* [PROBLEM REQUIREMENTS]: Set down, word for word, the line with "564x333 pixels." and the lines after it through the final line of the data below, without pictures.

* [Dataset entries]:

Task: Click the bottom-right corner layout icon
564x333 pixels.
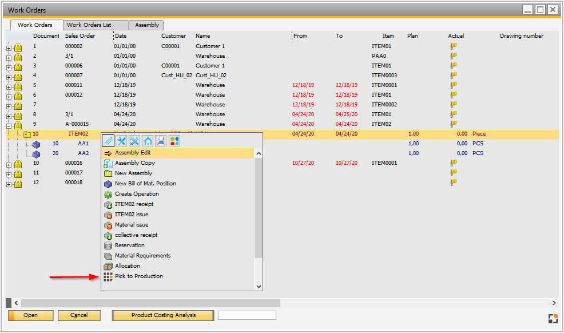Action: click(552, 319)
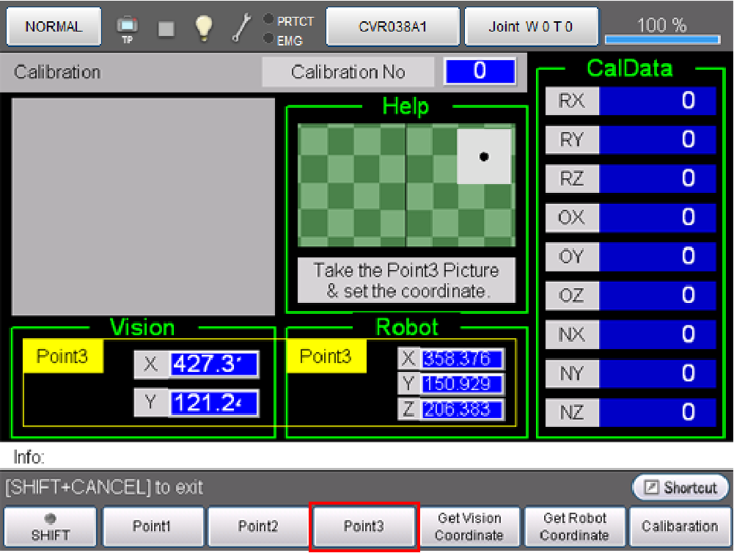Open the Joint W0 T0 coordinate selector
Image resolution: width=734 pixels, height=553 pixels.
(x=531, y=27)
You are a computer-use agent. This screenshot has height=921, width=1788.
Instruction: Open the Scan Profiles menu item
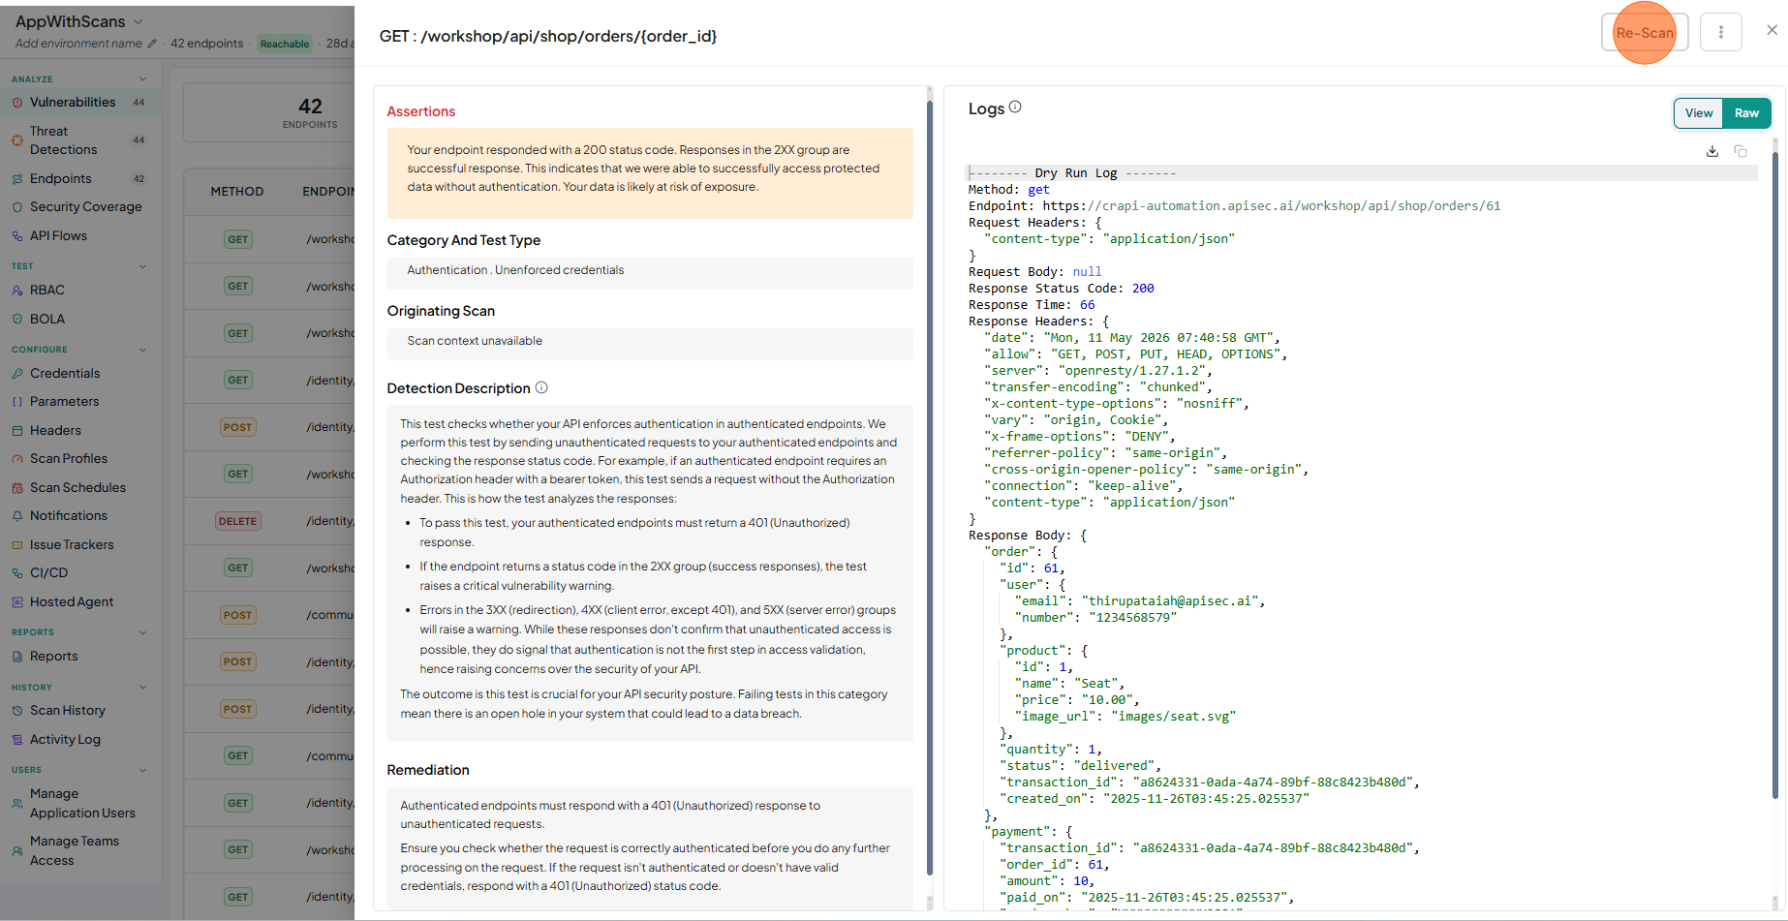click(69, 458)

* [TASK RESPONSE]:
564x333 pixels.
Action: click(552, 319)
Open the Joint W0 T0 coordinate selector
Image resolution: width=734 pixels, height=553 pixels.
(x=531, y=27)
You are a computer-use agent. This screenshot has height=921, width=1788.
Instruction: Open the Scan Profiles menu item
click(69, 458)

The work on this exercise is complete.